Among the large collection of animated movies on VHS in my house, there was a small handful of live-action films that my parents had bought for themselves.  The ones that I remember most vividly is Back to the Future.  It is to this day my favourite movie of all time.  We had the whole trilogy and I watched them endlessly.  I don't know about you, but when I was a kid, I would find a movie I liked and watch it over and over again, every day, for weeks.  Back to the Future easily got played the most out of any of the tapes in the house.  When I say I have seen BTTF at least a hundred times, it isn't an exaggeration.  If anything, it's a low estimate.  There were months long periods where I would watch it every day, and those periods were many.  Since falling out of the habit of daily viewings (later than most, at around age 12), I've always made a point of watching all three at least once a year, along with Lawrence of Arabia.



To this day, I have the entire movie memorized.  Not just dialogue, but shots, music cues, everything.  I can tell you the exact moment in Earth Angel (the scene starts at 0:21) that Alan Silvestri's score kicks in and drowns out the band playing the song, and the exact moment that the song swells back up again, and Silvestri's score syncs up with the band and the two pieces become one, the strings lifting the music of The Starlighters and Marvin Berry's vocals to a beautiful and triumphant crescendo.  It's my favourite piece of film scoring ever.  I don't know if I've ever seen a more effective use of music in a scene, and as cheesy and cliche as this sounds, every time I hear it I feel a warmth and comfort in my heart that almost nothing else in life gives me.  When they parodied the scene on Family Guy and Brian sang Earth Angel, I actually cried while watching it, simply because it made me realize my love for that movie, and that scene in particular.



I feel like BTTF really had a profound influence on who I am.  I looked up to the characters in that movie.  I see a lot of myself in George and Marty McFly.  Both characters have a creative endeavour (writing or music) that they excel in, but both lack the self confidence to carry out their dreams to pursue their creativity.  Both are neurotic and unsure of themselves.  I also feel a weird affinity to Doc Brown.  I looked up to him so much as a kid.  He was so smart and I admired his intelligence.  It made me want to be as smart as he was, and made me push hard to do well in school, and to try and read and learn as much as I possibly could.

Every time I see the film, I genuinely feel like I'm seeing a part of my soul depicted on screen.  I've seen movies since then, especially in my adult life, that have made me feel this too.  I remember viewings of Raging Bull, Ferris Bueller's Day Off, and 2001: A Space Odyssey when I felt like the film I was watching was made especially for me.  But no other film has persisted with me the way BTTF has.
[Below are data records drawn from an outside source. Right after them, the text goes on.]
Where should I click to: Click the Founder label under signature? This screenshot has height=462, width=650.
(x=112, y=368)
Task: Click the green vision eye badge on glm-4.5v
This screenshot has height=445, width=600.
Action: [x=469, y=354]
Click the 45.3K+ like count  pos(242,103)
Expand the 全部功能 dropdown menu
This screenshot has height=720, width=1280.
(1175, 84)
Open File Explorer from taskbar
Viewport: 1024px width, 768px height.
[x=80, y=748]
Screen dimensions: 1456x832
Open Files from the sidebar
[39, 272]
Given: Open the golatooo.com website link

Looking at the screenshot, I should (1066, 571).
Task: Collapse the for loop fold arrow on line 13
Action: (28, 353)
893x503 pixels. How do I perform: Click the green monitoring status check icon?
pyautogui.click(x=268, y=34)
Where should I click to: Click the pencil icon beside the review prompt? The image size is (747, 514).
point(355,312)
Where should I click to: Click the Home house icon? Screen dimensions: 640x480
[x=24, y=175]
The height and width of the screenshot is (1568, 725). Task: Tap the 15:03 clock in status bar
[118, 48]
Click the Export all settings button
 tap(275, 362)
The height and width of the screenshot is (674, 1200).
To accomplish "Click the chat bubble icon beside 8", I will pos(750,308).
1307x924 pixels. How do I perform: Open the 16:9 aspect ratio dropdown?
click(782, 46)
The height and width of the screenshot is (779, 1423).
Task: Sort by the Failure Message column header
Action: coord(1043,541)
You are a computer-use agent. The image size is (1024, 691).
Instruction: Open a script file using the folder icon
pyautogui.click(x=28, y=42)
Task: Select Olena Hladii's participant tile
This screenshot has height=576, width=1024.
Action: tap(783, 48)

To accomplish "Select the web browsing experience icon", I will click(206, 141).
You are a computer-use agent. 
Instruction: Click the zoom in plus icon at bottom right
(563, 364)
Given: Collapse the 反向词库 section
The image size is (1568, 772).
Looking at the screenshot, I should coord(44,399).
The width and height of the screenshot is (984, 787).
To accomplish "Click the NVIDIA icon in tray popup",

I've been watching it since I was born, and I only grow fonder of it as time grows on.  Unlike so many movies I grew out of, BTTF gets better every time I watch it.  So many other movies of that era seem dated.  Their cheesy 80s synth soundtracks and teen romance feel contrived and untimely when experienced today.  But Back to the Future is perfect.  When Huey Lewis and the News come skipping onto the soundtrack, they absolutely belong there.  When George and Lorraine kiss on the dance floor, it's real love.

I think it's for these reasons that film remains the most important creative force in my life.  Even though I'm much more active in music, music is like a reflex to me.  It's like breathing, I can't not do it.  Even if I tried not to play music, I would instinctively pick up an instrument.  But film is the rejuvenating art that constantly brings new thoughts and ideas and feelings into my life and inspires me to create.  I thought I had discovered a new obsession in high school when I decided I wanted to go to film school after I graduated.  But only now, in an incidental drive to the pharmacy, do I realize that film has always been the greatest source of happiness for me.  And I hope it always will be.